Stated task a: Reproduce the records word for word, starting at the line with "Click the 421.03 Projected Total Hours stat" and continuing up to and including the last line of the records.
-- START Excerpt to read --
# Where is the nice stuff???



## Agapetos (Feb 9, 2010)

Hello everyone,

I jut installed a gas stove free standing for a friend.
I purchased the regular double wall 4" piping ( b type I think?)
and the stove is located in a den made for comfort and cozy reading.

The issues I have after talking to stove business as well as searching the net is that those pipes are ugly
and I have not been able to find anything to cover it up, replace it with, decorate it with that is standard stuff.

I do not believe that I am the only one that thinks that there should be some kind of cover available
or at least a higher quality looking pipe type instead of the galv. pipe from HD????

I really would appreciate any insights as well as links to a good stove pipe sites.

Thanks a lot for a great forum,
Michael


----------



## DAKSY (Feb 9, 2010)

If it's 4" inner & 6-5/8 outer diameter, it's Direct Vent (DV), not B-vent.
Stove Bright sells a veritable PLETHORA of colors of paint for gas venting. 
Just pick a color that matches the unit - or doesn't clash with it - & have at it.


----------



## Agapetos (Feb 9, 2010)

Hi and thanks for replying.

The inner part is 4" but the outer is no more than perhaps 4 and 3/4".
I think it is the B vent type.

It is insulated though.

HD actually didn't have anything else to choose from other than the 8" wood stove piping.

The other thing, and I am not sure about this, but my friend said that he and his wife turned of the 
gas stove cuz he said they both felt dizzy. I am planning on going over there and check for any issues
with CO2 venting problems.

The venting system is straight up 5 1/2 foot tall and should have plenty of draft.
Any insights???

Thanks again,
Michael


----------



## seige101 (Feb 9, 2010)

Michael Madsen said:
			
		

> Hi and thanks for replying.
> 
> The inner part is 4" but the outer is no more than perhaps 4 and 3/4".
> I think it is the B vent type.
> ...



Make sure they have CO detectors. Could their dizzyness be from the fumes of paint curing and oils burning off?


----------



## Agapetos (Feb 9, 2010)

yeah, but the guidelines said that it only should take a couple of hours to burn off excess stuff and it has been more than that for sure.

I am going over there tomorrow with a CO2 alarm and testing it.

Thanks a lot,
Mike


----------



## Fake coal burner (Feb 9, 2010)
-- END Excerpt to read --
Stated task b: Translate this sentence from the forum thread into Spanish: "The venting system is straight up 5 1/2 foot tall and should have plenty of draft."
-- START Data supplied --
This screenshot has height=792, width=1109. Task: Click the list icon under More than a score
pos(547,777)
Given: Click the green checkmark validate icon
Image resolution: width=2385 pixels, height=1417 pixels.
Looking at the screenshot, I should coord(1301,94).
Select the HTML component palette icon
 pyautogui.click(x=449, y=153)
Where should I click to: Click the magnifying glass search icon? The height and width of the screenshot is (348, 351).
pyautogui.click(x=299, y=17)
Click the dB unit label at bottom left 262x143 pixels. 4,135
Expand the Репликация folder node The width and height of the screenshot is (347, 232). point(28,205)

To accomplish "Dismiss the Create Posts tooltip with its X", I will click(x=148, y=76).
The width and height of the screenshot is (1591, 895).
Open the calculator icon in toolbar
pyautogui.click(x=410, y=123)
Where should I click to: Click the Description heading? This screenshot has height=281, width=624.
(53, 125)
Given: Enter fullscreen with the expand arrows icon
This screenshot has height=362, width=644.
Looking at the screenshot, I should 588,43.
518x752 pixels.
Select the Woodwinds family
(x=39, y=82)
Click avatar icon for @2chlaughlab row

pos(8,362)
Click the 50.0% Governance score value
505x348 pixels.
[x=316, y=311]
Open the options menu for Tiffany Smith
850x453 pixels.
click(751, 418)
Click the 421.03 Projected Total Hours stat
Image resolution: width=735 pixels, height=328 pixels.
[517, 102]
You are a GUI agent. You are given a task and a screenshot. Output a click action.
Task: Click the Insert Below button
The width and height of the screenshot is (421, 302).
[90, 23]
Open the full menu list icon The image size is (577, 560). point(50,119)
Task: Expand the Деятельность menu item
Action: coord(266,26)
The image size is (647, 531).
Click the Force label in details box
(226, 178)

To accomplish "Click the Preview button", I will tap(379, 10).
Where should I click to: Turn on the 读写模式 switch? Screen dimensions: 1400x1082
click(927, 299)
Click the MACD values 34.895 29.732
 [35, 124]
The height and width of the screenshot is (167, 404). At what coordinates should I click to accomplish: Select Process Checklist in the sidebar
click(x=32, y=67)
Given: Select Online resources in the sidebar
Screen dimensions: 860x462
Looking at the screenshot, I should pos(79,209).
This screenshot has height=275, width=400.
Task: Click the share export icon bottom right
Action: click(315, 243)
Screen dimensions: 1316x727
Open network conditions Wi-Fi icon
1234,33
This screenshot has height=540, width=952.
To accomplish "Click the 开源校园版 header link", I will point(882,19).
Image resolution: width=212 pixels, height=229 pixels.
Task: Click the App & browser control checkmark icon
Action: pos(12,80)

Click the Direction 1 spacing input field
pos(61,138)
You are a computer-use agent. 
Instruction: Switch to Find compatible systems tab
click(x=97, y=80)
-- END Data supplied --
Correct result a:
Click the 421.03 Projected Total Hours stat
Image resolution: width=735 pixels, height=328 pixels.
[517, 102]
You are a GUI agent. You are given a task and a screenshot. Output a click action.
Task: Click the Insert Below button
The width and height of the screenshot is (421, 302).
[90, 23]
Open the full menu list icon The image size is (577, 560). point(50,119)
Task: Expand the Деятельность menu item
Action: coord(266,26)
The image size is (647, 531).
Click the Force label in details box
(226, 178)

To accomplish "Click the Preview button", I will tap(379, 10).
Where should I click to: Turn on the 读写模式 switch? Screen dimensions: 1400x1082
click(927, 299)
Click the MACD values 34.895 29.732
 [35, 124]
The height and width of the screenshot is (167, 404). At what coordinates should I click to accomplish: Select Process Checklist in the sidebar
click(x=32, y=67)
Given: Select Online resources in the sidebar
Screen dimensions: 860x462
Looking at the screenshot, I should pos(79,209).
This screenshot has height=275, width=400.
Task: Click the share export icon bottom right
Action: click(315, 243)
Screen dimensions: 1316x727
Open network conditions Wi-Fi icon
1234,33
This screenshot has height=540, width=952.
To accomplish "Click the 开源校园版 header link", I will point(882,19).
Image resolution: width=212 pixels, height=229 pixels.
Task: Click the App & browser control checkmark icon
Action: pos(12,80)

Click the Direction 1 spacing input field
pos(61,138)
You are a computer-use agent. 
Instruction: Switch to Find compatible systems tab
click(x=97, y=80)

Correct result b: El sistema de ventilación sube en línea recta, mide 5 1/2 pies de alto y debería tener tiro de sobra.